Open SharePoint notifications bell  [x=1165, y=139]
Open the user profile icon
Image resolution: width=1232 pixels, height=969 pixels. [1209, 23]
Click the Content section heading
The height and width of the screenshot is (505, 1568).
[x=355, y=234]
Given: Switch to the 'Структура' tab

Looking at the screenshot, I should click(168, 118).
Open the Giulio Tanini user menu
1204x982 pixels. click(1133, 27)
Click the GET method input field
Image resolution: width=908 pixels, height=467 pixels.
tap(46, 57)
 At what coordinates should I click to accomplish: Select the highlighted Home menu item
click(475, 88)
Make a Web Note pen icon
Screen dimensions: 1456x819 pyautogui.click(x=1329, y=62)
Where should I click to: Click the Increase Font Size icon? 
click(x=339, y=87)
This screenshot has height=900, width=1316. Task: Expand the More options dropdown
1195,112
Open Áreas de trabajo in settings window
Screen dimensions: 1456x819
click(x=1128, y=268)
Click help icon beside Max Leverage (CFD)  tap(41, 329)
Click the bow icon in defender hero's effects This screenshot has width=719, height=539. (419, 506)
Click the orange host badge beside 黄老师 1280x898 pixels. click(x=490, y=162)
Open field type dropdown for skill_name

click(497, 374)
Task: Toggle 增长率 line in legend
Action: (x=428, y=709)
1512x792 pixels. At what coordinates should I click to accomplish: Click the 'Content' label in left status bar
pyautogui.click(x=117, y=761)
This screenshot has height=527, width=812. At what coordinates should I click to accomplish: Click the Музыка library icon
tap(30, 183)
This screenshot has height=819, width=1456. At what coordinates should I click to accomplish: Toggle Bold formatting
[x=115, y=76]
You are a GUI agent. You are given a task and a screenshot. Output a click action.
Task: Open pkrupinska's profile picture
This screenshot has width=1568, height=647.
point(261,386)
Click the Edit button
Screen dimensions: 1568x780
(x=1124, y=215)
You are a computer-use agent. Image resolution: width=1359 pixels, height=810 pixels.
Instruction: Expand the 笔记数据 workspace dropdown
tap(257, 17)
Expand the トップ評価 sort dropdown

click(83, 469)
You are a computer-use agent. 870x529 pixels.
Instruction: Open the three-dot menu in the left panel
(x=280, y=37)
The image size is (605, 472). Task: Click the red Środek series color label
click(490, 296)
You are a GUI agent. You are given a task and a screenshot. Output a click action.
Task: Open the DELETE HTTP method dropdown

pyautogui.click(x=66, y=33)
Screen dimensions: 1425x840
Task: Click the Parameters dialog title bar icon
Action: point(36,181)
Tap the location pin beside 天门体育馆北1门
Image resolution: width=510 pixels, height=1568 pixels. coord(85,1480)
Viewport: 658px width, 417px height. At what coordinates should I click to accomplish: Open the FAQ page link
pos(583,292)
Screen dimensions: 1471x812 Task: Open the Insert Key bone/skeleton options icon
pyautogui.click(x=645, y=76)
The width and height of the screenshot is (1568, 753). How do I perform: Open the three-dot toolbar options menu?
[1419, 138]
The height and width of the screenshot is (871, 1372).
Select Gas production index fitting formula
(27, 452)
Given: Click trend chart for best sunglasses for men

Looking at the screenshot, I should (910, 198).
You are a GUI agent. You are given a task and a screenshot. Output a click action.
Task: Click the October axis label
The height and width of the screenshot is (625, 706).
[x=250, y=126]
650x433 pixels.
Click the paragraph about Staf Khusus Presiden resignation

══════════════════════════════

| Required work |
Please copy out every one of the entries above word for word, line by line.

| Answer for this exercise |
Open SharePoint notifications bell  [x=1165, y=139]
Open the user profile icon
Image resolution: width=1232 pixels, height=969 pixels. [1209, 23]
Click the Content section heading
The height and width of the screenshot is (505, 1568).
[x=355, y=234]
Given: Switch to the 'Структура' tab

Looking at the screenshot, I should click(168, 118).
Open the Giulio Tanini user menu
1204x982 pixels. click(1133, 27)
Click the GET method input field
Image resolution: width=908 pixels, height=467 pixels.
tap(46, 57)
 At what coordinates should I click to accomplish: Select the highlighted Home menu item
click(475, 88)
Make a Web Note pen icon
Screen dimensions: 1456x819 pyautogui.click(x=1329, y=62)
Where should I click to: Click the Increase Font Size icon? 
click(x=339, y=87)
This screenshot has height=900, width=1316. Task: Expand the More options dropdown
1195,112
Open Áreas de trabajo in settings window
Screen dimensions: 1456x819
click(x=1128, y=268)
Click help icon beside Max Leverage (CFD)  tap(41, 329)
Click the bow icon in defender hero's effects This screenshot has width=719, height=539. (419, 506)
Click the orange host badge beside 黄老师 1280x898 pixels. click(x=490, y=162)
Open field type dropdown for skill_name

click(497, 374)
Task: Toggle 增长率 line in legend
Action: (x=428, y=709)
1512x792 pixels. At what coordinates should I click to accomplish: Click the 'Content' label in left status bar
pyautogui.click(x=117, y=761)
This screenshot has height=527, width=812. At what coordinates should I click to accomplish: Click the Музыка library icon
tap(30, 183)
This screenshot has height=819, width=1456. At what coordinates should I click to accomplish: Toggle Bold formatting
[x=115, y=76]
You are a GUI agent. You are given a task and a screenshot. Output a click action.
Task: Open pkrupinska's profile picture
This screenshot has width=1568, height=647.
point(261,386)
Click the Edit button
Screen dimensions: 1568x780
(x=1124, y=215)
You are a computer-use agent. Image resolution: width=1359 pixels, height=810 pixels.
Instruction: Expand the 笔记数据 workspace dropdown
tap(257, 17)
Expand the トップ評価 sort dropdown

click(83, 469)
You are a computer-use agent. 870x529 pixels.
Instruction: Open the three-dot menu in the left panel
(x=280, y=37)
The image size is (605, 472). Task: Click the red Środek series color label
click(490, 296)
You are a GUI agent. You are given a task and a screenshot. Output a click action.
Task: Open the DELETE HTTP method dropdown

pyautogui.click(x=66, y=33)
Screen dimensions: 1425x840
Task: Click the Parameters dialog title bar icon
Action: point(36,181)
Tap the location pin beside 天门体育馆北1门
Image resolution: width=510 pixels, height=1568 pixels. coord(85,1480)
Viewport: 658px width, 417px height. At what coordinates should I click to accomplish: Open the FAQ page link
pos(583,292)
Screen dimensions: 1471x812 Task: Open the Insert Key bone/skeleton options icon
pyautogui.click(x=645, y=76)
The width and height of the screenshot is (1568, 753). How do I perform: Open the three-dot toolbar options menu?
[1419, 138]
The height and width of the screenshot is (871, 1372).
Select Gas production index fitting formula
(27, 452)
Given: Click trend chart for best sunglasses for men

Looking at the screenshot, I should (910, 198).
You are a GUI agent. You are given a task and a screenshot. Output a click action.
Task: Click the October axis label
The height and width of the screenshot is (625, 706).
[x=250, y=126]
650x433 pixels.
Click the paragraph about Staf Khusus Presiden resignation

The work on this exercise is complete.